■中長期の成長戦略2. 成長戦略1:「中小企業向け総合ブランディングでの差別化」ブランディングテクノロジー (T:7067)の最大の差別化要因は、大手広告代理店などが参入しづらい中小企業を対象としていることと、そこに対してブランディング支援を総合的に展開していることの2つだ。
これらの強みをさらにブラッシュアップすることで成長実現を図ることが、成長戦略の第1となっている。
キーワードの1つ目は“総合ブランディング”だ。
これは独自戦略「ブランドファースト」のコンセプトのもと、企業と商品が連動したブランディングであることはもちろん、優秀な人材獲得のための採用ブランディングの提案、識学 (T:7049)との事業提携に基づく組織力強化の提案などを通じて、顧客企業の成長とともに同社自身の収益拡大を狙うものだ。
2つ目は“タレントキャスティング”だ。
これは大手企業では一般的な、“イメージキャラクター”としてのタレントの起用を、中小企業においても広める取り組みだ。
予算規模が違うため、有名タレントの起用は難しいと考えられるが、大手プロダクションとの直接契約や地域タレントの活用などの施策によって、中小企業にも利用可能な価格帯での提案を強化する方針だ。
3つ目は“連携”だ。
2020年3月期の4月から11月までの8ヶ月間で、同社は5件の事業提携を発表した。
その中身は、新規顧客開拓を目指した営業上のものと、ソリューションメニューの拡大を目指した技術やソリューションの連携とに分けることができる。
同社が特に期待しているのは、新規顧客開拓を目指したもので、なかでも地銀の福邦銀行との提携には大きな期待を寄せている。
これは同社だけにメリットがあるわけではなく、地銀の側にも顧客企業の成長や地域経済の活性化というメリットが期待される。
福邦銀行との取り組みは始まったばかりでまだ評価する材料はないが、ポテンシャル(例えば他の地銀との連携への拡大など)は大きいと同社では期待している。
顧客の成長を支援して顧客の予算・取引額の増大を図り、自社の成長につなげる3. 成長戦略2:「ミドル・アッパーの顧客層を拡大」この戦略は、中小企業を対象とするなかでも、その顧客の企業規模を引き上げようとするものだ。
ここで言う企業規模とは、同社との取引金額のことを意味しており、顧客の資本金や広告宣伝費予算で区分しているわけではない。

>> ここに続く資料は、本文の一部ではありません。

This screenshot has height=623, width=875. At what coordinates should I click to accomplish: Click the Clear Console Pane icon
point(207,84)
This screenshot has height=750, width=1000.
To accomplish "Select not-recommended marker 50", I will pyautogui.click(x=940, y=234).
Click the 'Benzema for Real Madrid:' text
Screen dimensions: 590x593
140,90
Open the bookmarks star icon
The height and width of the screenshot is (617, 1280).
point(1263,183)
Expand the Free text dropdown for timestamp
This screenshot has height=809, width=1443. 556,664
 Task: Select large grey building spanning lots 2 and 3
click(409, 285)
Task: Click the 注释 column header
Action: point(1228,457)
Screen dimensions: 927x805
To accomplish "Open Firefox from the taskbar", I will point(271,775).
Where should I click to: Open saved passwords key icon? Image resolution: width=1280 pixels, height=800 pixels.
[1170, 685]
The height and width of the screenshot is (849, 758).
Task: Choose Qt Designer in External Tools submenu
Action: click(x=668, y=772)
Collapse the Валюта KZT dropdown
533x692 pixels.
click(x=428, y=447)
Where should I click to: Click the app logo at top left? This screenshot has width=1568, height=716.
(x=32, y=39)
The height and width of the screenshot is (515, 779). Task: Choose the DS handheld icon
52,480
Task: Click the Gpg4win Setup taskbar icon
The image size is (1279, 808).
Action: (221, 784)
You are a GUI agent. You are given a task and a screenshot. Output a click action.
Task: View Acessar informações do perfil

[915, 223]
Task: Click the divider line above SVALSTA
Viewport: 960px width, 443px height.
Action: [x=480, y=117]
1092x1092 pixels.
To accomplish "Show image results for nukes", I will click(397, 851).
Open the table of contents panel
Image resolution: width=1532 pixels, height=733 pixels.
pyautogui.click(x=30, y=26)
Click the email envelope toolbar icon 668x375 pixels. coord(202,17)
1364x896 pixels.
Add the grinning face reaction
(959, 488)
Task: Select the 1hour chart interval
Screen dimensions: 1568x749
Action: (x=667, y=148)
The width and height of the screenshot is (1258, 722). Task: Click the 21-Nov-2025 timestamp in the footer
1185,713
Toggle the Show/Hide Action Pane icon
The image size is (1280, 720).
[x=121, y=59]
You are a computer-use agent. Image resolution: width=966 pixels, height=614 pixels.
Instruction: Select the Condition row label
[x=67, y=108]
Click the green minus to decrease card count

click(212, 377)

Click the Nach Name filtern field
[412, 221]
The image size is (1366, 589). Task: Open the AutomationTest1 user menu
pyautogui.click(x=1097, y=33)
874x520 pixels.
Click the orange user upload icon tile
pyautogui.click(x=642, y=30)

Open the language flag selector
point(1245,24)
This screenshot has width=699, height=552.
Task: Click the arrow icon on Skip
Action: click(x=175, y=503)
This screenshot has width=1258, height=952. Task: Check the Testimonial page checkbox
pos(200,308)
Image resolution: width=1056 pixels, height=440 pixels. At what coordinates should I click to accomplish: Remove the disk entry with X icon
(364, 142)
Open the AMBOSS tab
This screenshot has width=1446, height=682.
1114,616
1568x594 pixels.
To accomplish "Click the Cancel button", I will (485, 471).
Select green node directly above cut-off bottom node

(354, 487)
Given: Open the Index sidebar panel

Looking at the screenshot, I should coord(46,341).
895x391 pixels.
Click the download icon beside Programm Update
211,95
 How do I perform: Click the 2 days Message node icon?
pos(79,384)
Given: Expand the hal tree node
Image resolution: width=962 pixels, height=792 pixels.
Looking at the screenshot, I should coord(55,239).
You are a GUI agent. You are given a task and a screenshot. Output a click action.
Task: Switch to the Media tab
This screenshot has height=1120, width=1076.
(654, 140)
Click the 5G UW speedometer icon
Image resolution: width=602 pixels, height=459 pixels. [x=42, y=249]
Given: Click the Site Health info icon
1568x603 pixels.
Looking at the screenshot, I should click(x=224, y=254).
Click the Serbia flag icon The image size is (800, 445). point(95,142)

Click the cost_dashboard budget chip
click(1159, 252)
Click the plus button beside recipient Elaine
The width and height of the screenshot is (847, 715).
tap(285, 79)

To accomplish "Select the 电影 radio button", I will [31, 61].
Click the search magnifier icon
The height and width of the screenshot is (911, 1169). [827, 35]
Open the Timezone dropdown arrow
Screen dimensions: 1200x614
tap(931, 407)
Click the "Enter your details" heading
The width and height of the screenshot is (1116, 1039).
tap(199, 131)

ただし、そこにはある程度の相関関係を認めることはできるだろう。
こうした取り組みは、事業の効率性を高めようとすれば当然のことと言えるだろう。
問題は具体的な方法論であるが、ここで重要になってくるのが、「フロント人材」と呼称する同社の専任担当者だ。
フロント人材の定義や求められる資質等は、今後の同社の戦略によって変わってくると見られるが、現状では提案営業を行う営業担当者というのが実像に近いようだ。
成長意欲の高い中小企業に前述の総合ブランディングを提供し、収益拡大につなげるというのがこの成長戦略の本質だ。
ポイントは、規模の大きい企業を開拓するのではなく、顧客を育成することでスモール⇒ミドル⇒アッパーとステップアップするという点にある。
フロント人材には、顧客に成長のためのアドバイスを行う、言わば講師役/コンサルタントの機能を果たすことが求められる。
こうした取り組みは、人材育成も含めて一定の時間を必要とするが、順調に進捗すれば同社は優秀なフロント人材を数多く抱えることになり、成長の大きな原動力になると期待できる。
人材育成の重要性と難しさは同社自身が深く認識しているところであり、後述するように、成長戦略の4番目の項目に取り上げている。